BEGIN SUPPLIED MATERIAL
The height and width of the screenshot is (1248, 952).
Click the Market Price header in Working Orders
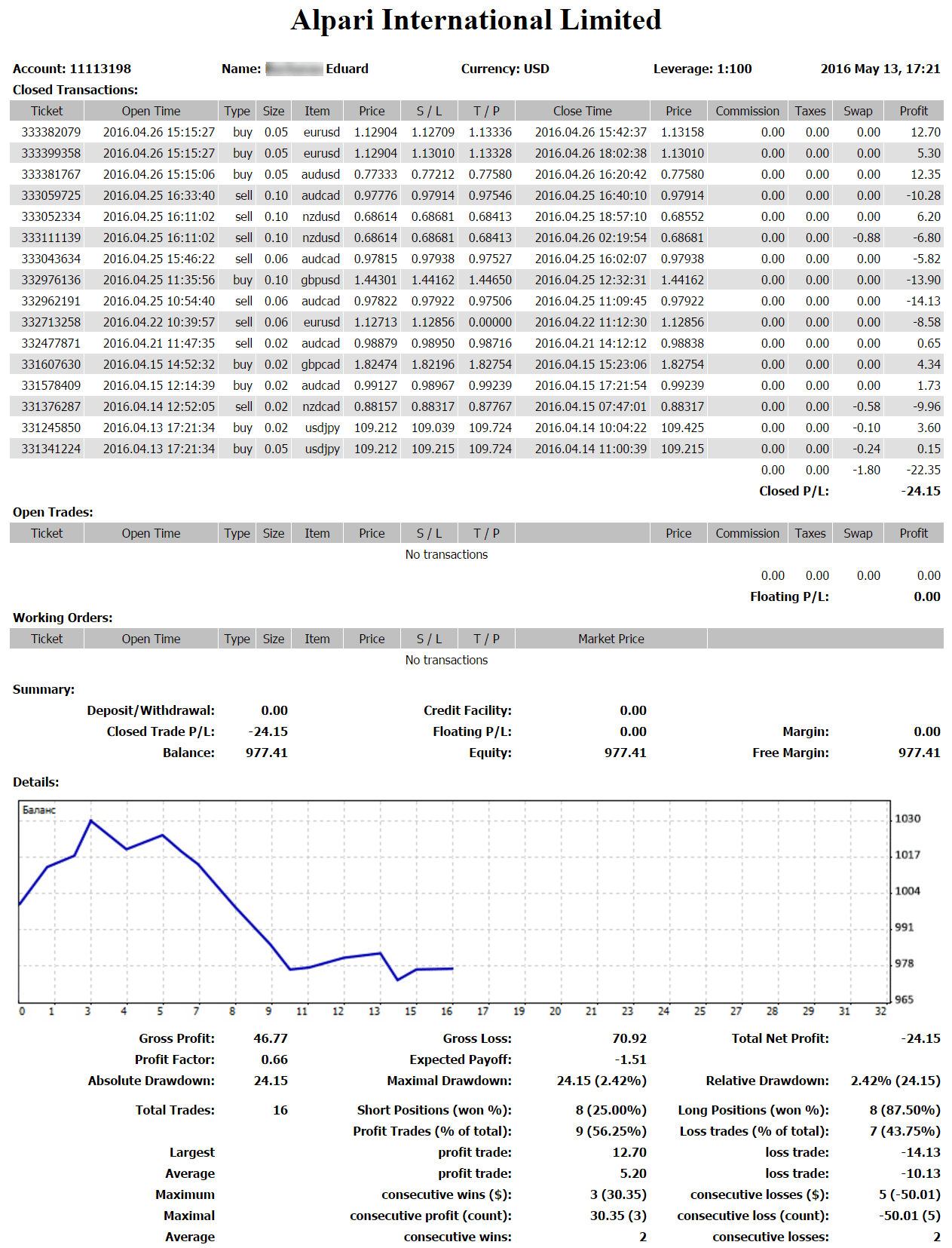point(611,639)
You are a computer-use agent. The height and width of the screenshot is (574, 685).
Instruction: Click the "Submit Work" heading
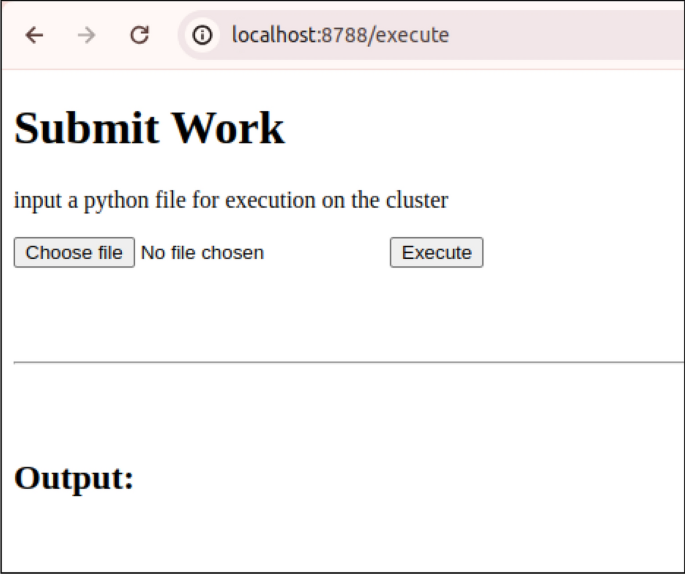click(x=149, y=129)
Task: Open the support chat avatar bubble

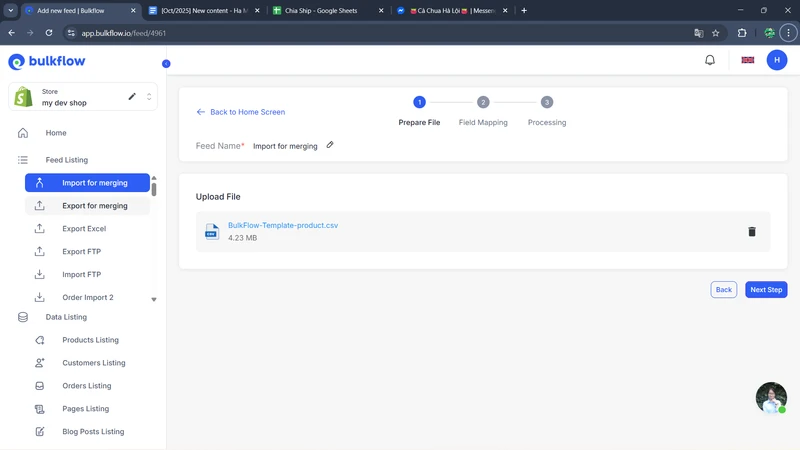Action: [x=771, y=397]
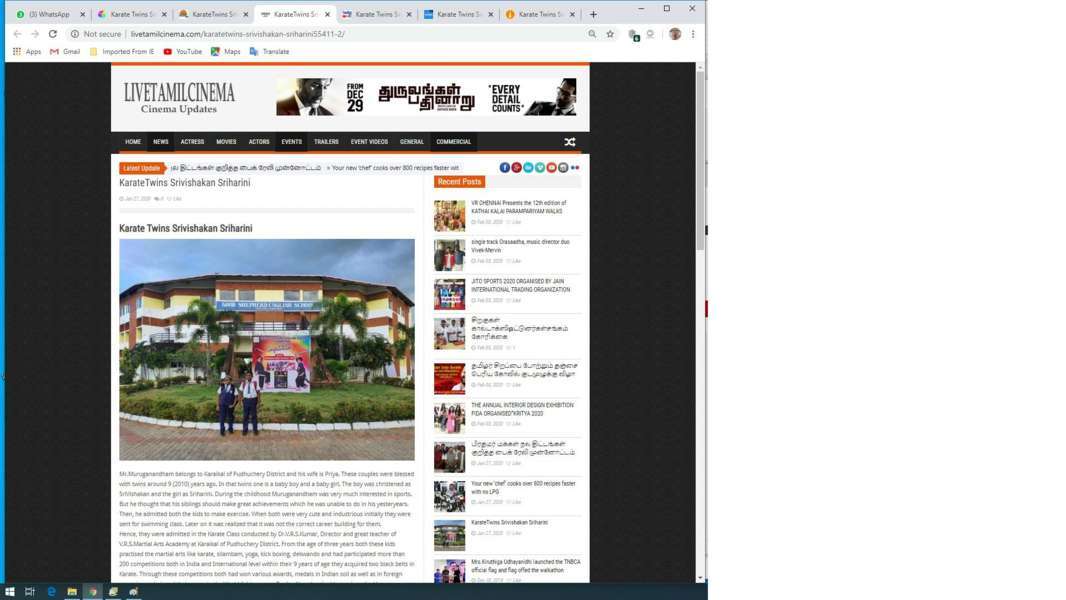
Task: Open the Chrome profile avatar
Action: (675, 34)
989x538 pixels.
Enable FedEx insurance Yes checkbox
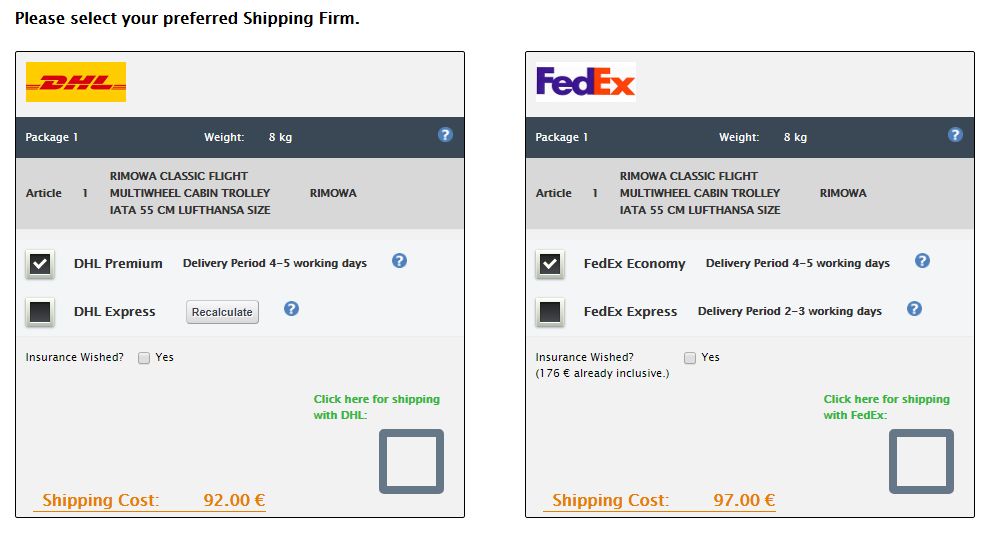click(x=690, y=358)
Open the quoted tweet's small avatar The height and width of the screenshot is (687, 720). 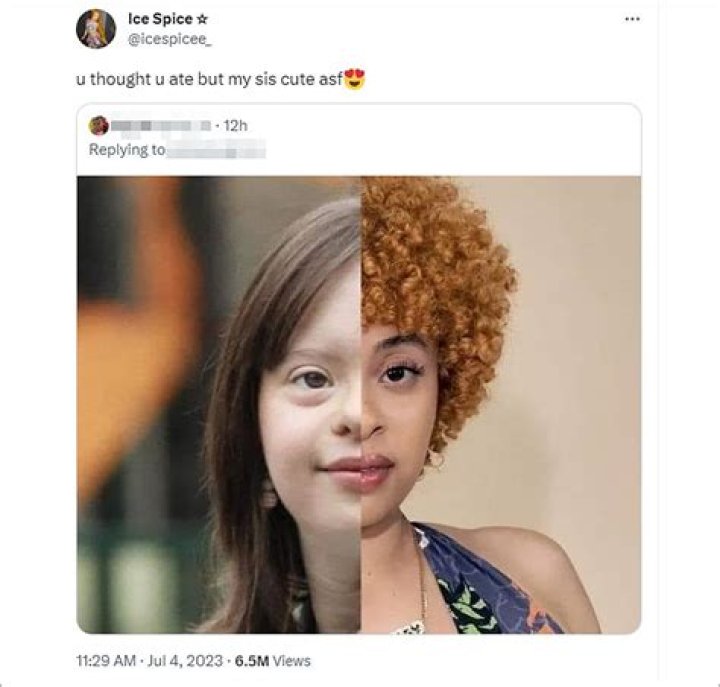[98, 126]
END SUPPLIED MATERIAL
BEGIN SUPPLIED MATERIAL
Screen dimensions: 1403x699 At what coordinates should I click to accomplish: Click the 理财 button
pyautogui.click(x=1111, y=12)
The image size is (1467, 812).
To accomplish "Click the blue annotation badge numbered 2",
END SUPPLIED MATERIAL
BEGIN SUPPLIED MATERIAL
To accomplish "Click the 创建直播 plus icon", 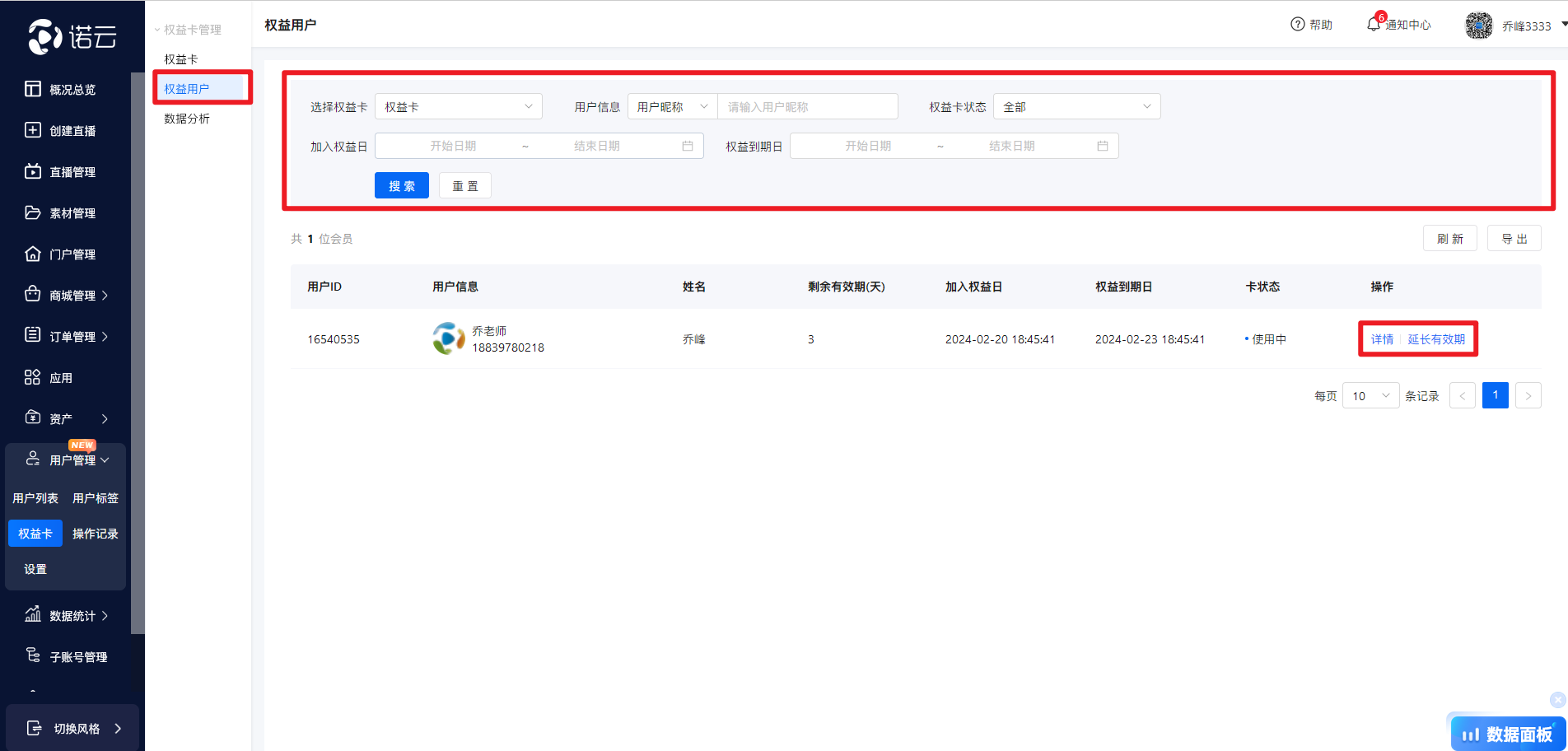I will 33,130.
END SUPPLIED MATERIAL
Your answer should be the lines above, word for word, from the line with "The height and width of the screenshot is (1248, 952)." through the line with "You are a computer-use", minus the pictures.

WRITTEN ANSWER:
The height and width of the screenshot is (1248, 952).
Click the Market Price header in Working Orders
point(611,639)
You are a computer-use agent. The height and width of the screenshot is (574, 685).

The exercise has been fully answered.